GIVEN TASK
Extend the weekly market commentary below, picking up right after its final sentence.

PASSAGE

— begin —

20 - 24 October 2014
Our regular look at the news making the headlines, using our market insight information and analysis tools - now with online videos and tutorials.
By Shaun Murison, Market Analyst
A volatile week has seen our local bourse take directional guidance predominantly from major international markets, as global market correlations become more synchronised amidst fears surrounding deflation and slowing global growth.
Retail trade sales, measured at constant 2012 prices (real terms) increased by 2.1% year-on-year (yoy) in August 2014. The highest annual growth rates were recorded for retailers in hardware, paint and glass (+4.6%) followed by general dealers (3.4%).
Measured in nominal terms (current prices), motor trade sales increased by 1.8% yoy in August 2014. The highest annual growth rates were recorded for convenience store sales (7.2%), workshop income (7.0%) and fuel sales (4.7%). Wholesale trade sales (measured in real terms) decreased by 2.2% (yoy) in August 2014.
This week we have seen elevated volatility with weakness catalysed primarily by German data (once again). The ZEW Economic sentiment reading of -3.6 showed that institutional investors and analysts are currently pessimistic on the German economic health outlook. Sentiment was further hampered after the German government downgraded their expectation for GDP growth significantly. The forecasts for growth have been reduced to 1.2% in 2014 (from 1.8%) and 1.3% in 2015 (from 2%).

— end —

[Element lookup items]
— begin —

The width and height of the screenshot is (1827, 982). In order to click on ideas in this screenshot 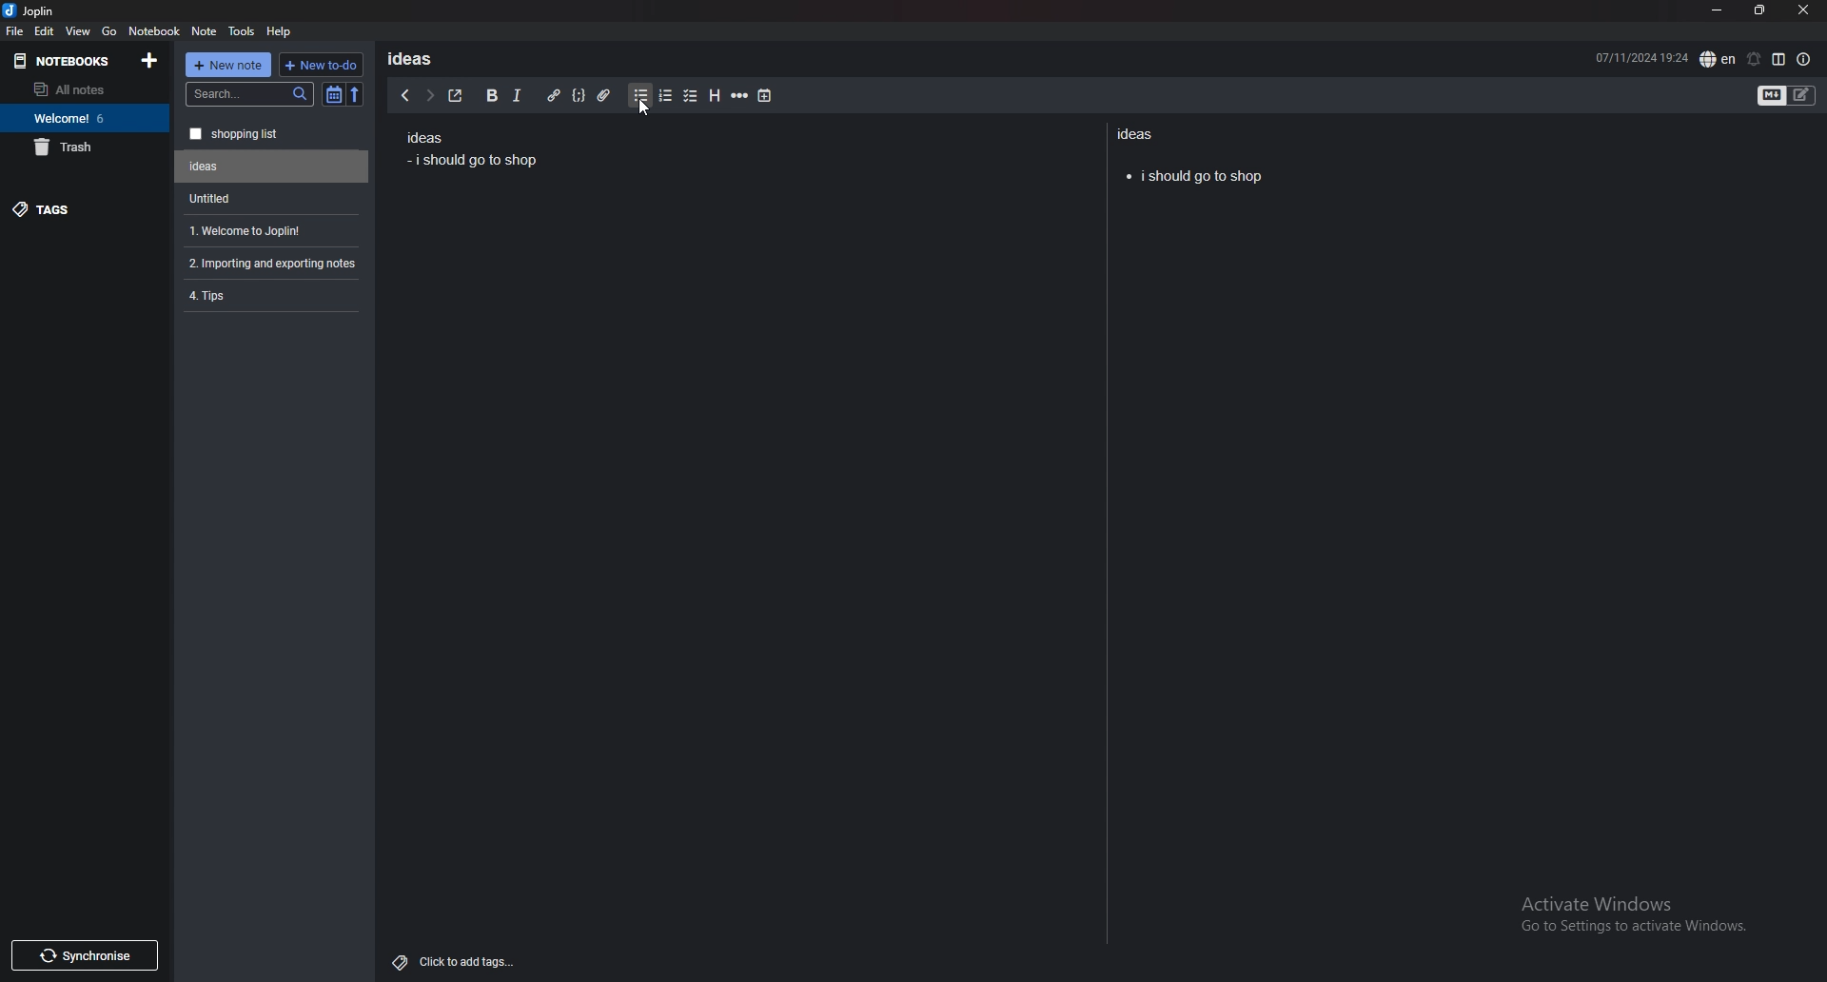, I will do `click(424, 139)`.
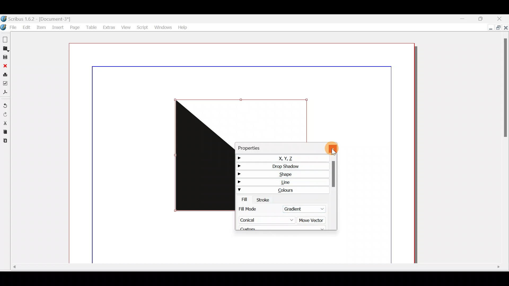 This screenshot has width=509, height=286. What do you see at coordinates (463, 18) in the screenshot?
I see `Minimise` at bounding box center [463, 18].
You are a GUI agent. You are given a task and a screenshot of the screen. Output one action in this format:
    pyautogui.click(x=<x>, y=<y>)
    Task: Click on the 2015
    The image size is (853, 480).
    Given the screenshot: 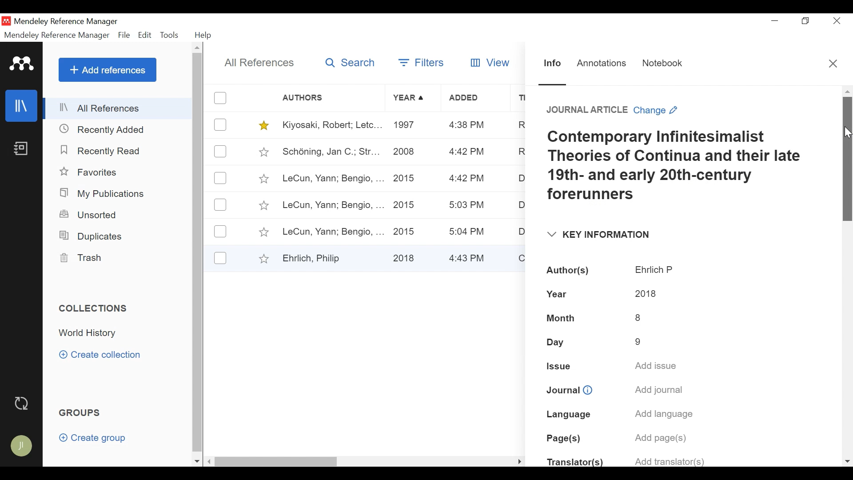 What is the action you would take?
    pyautogui.click(x=407, y=230)
    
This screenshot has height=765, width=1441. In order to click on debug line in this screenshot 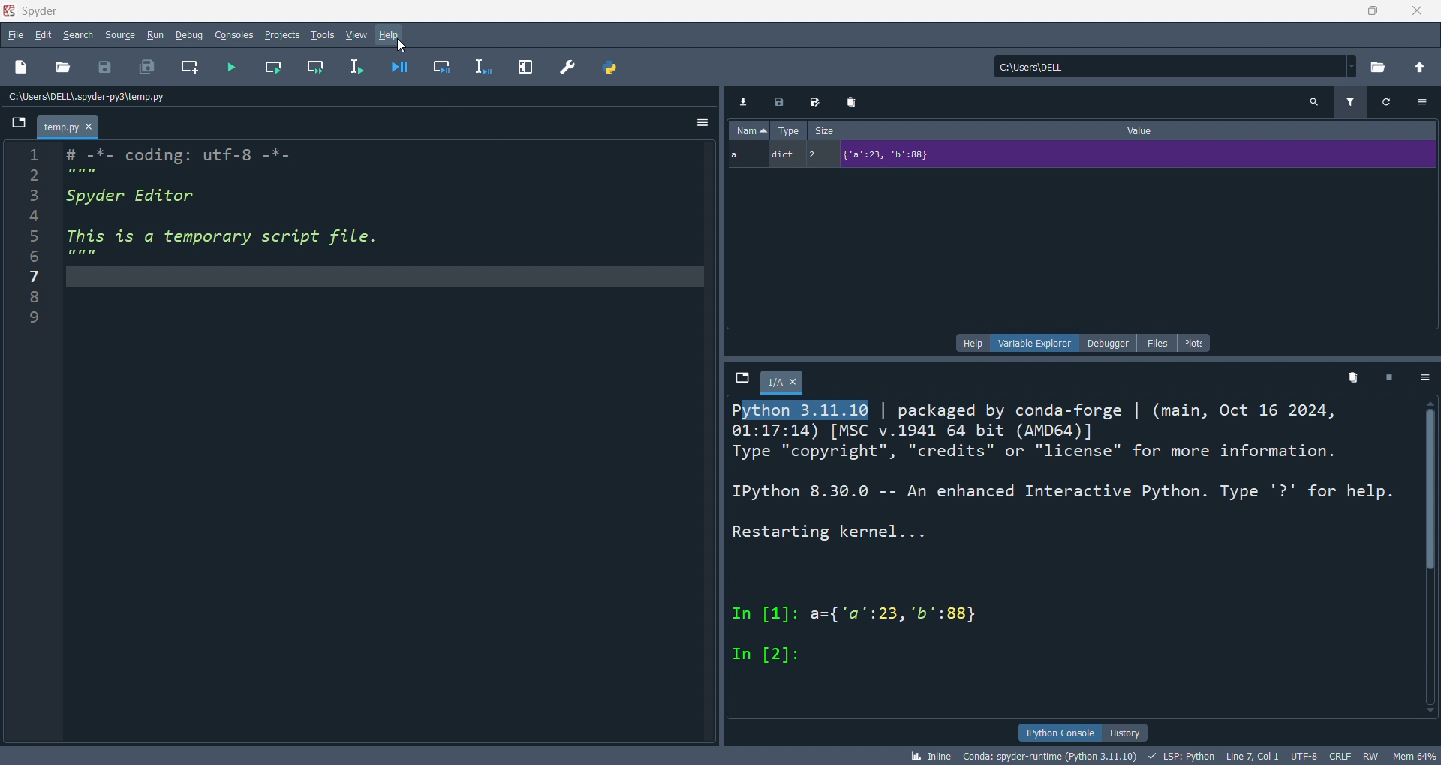, I will do `click(484, 67)`.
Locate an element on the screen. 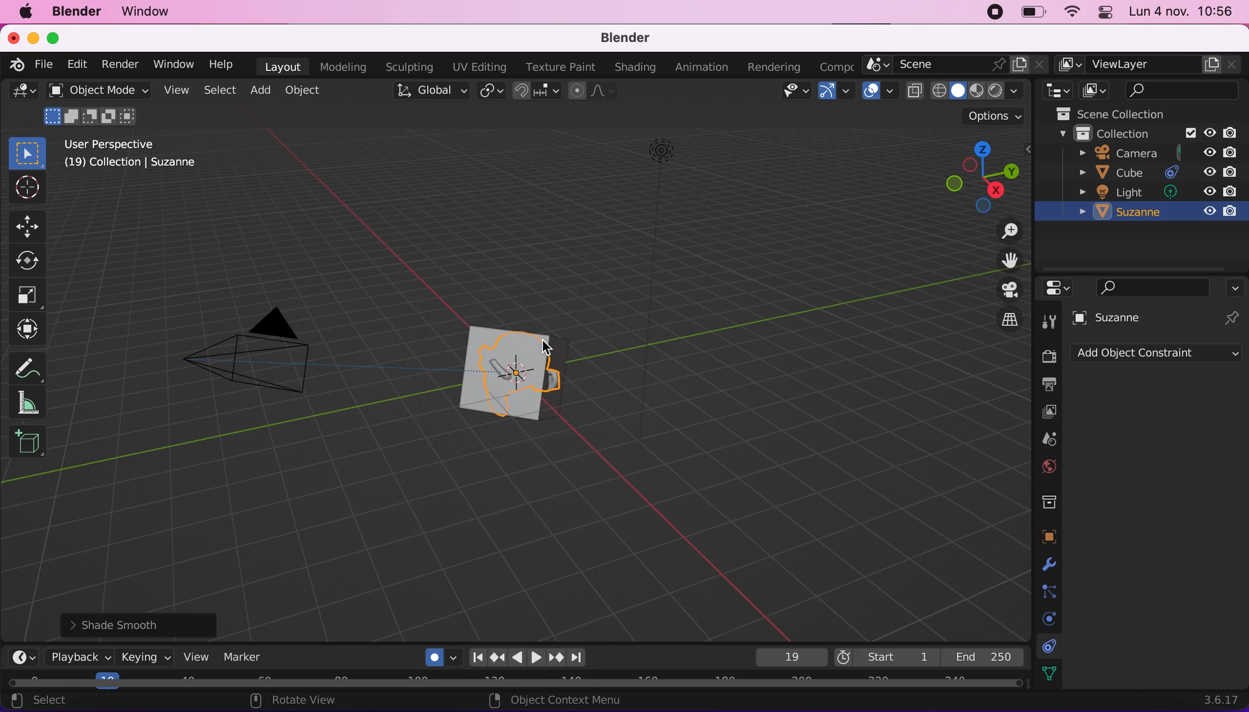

— end —

OUTPUT FOR THIS TASK
In the U.K., the unemployment rate dropped to 6% and 18 600 less people claimed unemployment benefits in September 2014.
Key data points to watch in the upcoming week will be Manufacturing and services PMI data out of the Eurozone on Thursday, 23 October and preliminary GDP data out of the U.K. on Friday, 24 October.
In the U.S., data has been mixed with weak retail and core retail sales disappointing markets with a 0.1% and 0.2% month-on-month contraction respectively. In the latter part of the week strong data helped improve global sentiment as industrial production (m/m), jobless claims (weekly) and Philly Fed Manufacturing data all came in ahead of expectation.
In China, trade surplus of $31 billion was reported for September 2014, less than expectations of $41.2 billion. Consumer Price Index (CPI) showed year-on-year inflation to be at 1.2%. (GDP) data set for release on Tuesday 21 October and should be a particularly important data point in line with the current unease around global growth.
Volatility in equity and bond markets is now reaching their highest levels in years. The movements in our benchmark Top40 index on Thursday perhaps illustrate this volatility best. The more than 1 000 point intraday journey was realised in both directions highlighting an epic battle between bull and bear.
Much like a steel wire being bent back and forth, eventually it will snap in one direction or the other. In the case of our local index, the break has now occurred to the upside, suggesting capitulation in short-term market weakness and in turn long awaited relief.
The top gainers list shows a resource dominant week, as those miners dependant on earnings from iron ore outperform their fellow blue chip counters. The underlying price of the steel making ingredient surged more than 4% on Monday, following trade balance data from China which revealed a 13% increase in iron ore imports in September 2014.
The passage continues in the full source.